PROVIDED RECORDS section start

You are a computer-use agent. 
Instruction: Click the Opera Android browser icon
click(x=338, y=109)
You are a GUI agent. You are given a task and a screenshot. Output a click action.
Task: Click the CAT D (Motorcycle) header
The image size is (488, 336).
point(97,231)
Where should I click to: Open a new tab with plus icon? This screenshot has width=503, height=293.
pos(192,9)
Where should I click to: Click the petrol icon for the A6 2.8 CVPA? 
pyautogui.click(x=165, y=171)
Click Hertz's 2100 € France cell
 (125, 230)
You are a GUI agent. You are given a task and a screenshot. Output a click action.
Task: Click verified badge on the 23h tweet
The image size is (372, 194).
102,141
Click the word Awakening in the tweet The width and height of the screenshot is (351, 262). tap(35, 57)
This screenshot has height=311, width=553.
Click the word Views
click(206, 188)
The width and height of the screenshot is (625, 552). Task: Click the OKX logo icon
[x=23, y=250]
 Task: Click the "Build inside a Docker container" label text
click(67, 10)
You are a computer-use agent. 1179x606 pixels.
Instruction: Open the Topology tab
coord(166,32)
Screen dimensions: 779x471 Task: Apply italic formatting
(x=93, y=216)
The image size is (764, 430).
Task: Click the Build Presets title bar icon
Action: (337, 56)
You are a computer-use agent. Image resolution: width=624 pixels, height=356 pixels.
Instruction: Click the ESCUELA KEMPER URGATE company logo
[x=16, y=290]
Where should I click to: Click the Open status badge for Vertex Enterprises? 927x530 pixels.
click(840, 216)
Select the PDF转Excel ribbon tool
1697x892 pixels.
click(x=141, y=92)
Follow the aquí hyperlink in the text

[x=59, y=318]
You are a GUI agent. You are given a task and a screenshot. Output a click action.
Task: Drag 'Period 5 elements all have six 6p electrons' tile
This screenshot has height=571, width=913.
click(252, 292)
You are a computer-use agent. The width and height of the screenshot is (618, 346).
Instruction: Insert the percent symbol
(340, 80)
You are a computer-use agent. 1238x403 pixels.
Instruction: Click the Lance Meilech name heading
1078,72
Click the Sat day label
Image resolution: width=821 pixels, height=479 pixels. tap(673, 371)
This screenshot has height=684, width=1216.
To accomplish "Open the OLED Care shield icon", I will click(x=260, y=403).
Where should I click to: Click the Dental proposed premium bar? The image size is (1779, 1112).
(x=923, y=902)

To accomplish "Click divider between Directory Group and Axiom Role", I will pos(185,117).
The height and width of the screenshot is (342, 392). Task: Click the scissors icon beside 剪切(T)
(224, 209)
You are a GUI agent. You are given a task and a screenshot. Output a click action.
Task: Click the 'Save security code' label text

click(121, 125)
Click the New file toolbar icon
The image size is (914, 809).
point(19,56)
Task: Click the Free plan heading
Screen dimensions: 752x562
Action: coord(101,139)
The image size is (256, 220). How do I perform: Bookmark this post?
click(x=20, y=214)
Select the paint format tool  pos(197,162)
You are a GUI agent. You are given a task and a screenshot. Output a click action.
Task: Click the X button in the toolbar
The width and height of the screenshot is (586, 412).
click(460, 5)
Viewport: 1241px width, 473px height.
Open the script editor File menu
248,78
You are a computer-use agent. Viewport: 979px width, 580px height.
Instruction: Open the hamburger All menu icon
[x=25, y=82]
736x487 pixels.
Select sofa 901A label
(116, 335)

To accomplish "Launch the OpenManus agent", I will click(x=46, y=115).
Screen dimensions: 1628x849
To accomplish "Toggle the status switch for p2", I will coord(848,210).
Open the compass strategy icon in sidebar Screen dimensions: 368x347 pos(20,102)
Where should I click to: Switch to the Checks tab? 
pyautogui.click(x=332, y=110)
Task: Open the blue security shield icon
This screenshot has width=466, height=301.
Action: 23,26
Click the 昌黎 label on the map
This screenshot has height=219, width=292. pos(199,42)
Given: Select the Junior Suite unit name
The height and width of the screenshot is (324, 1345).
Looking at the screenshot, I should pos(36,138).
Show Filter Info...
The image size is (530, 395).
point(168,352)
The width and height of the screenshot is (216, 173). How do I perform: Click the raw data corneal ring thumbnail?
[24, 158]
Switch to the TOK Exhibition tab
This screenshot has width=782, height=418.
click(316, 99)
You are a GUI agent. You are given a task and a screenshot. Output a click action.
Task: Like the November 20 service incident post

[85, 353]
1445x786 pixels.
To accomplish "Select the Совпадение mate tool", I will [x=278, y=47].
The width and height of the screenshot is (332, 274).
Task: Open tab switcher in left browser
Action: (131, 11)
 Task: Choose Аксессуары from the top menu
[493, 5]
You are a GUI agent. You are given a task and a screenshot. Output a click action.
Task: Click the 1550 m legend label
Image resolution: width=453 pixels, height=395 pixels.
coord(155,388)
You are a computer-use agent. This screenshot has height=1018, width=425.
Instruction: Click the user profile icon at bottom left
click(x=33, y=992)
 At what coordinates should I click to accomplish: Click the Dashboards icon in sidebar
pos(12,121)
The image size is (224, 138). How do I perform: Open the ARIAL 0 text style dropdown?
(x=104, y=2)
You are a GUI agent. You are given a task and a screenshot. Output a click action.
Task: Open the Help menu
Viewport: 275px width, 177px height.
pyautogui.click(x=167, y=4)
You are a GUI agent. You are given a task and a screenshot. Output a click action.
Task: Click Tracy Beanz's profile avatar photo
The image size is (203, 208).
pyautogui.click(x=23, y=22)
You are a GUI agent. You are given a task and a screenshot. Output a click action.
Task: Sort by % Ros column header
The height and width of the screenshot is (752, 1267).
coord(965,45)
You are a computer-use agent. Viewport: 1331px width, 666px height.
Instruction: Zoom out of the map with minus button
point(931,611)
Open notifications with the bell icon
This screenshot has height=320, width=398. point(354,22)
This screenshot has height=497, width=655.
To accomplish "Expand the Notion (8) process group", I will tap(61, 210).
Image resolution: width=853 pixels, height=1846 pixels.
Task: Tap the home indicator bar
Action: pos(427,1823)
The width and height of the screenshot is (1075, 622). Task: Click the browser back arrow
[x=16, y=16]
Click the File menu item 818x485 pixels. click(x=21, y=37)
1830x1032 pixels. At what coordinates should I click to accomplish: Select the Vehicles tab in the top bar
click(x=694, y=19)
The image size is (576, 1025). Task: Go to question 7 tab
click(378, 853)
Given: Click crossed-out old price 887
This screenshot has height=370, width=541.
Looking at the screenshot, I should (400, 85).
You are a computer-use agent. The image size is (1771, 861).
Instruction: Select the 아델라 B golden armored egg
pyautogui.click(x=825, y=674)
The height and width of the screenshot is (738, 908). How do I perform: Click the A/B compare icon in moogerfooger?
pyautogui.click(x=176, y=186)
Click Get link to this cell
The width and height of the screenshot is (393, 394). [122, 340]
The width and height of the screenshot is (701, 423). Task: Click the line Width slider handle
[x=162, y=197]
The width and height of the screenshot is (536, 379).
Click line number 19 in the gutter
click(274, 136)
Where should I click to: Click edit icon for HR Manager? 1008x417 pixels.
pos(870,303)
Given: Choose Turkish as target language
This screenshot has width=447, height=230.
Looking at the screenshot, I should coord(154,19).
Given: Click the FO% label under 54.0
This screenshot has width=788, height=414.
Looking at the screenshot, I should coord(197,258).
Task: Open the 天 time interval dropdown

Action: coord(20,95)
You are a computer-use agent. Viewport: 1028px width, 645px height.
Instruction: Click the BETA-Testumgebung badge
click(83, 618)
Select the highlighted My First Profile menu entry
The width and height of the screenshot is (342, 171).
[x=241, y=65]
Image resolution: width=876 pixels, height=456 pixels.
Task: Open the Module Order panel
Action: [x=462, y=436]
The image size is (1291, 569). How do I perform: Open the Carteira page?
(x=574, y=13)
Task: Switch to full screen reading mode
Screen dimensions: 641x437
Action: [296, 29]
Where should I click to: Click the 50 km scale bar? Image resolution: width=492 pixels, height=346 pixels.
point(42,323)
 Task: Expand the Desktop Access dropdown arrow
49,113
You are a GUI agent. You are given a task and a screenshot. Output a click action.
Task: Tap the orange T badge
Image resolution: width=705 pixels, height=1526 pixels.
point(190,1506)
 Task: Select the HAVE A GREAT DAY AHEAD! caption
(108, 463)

PROVIDED RECORDS section end

**EXERCISE:**
Among the lines above, return those that contain the string "toolbar".

**TASK RESULT:**
Click the New file toolbar icon
Task: Click the X button in the toolbar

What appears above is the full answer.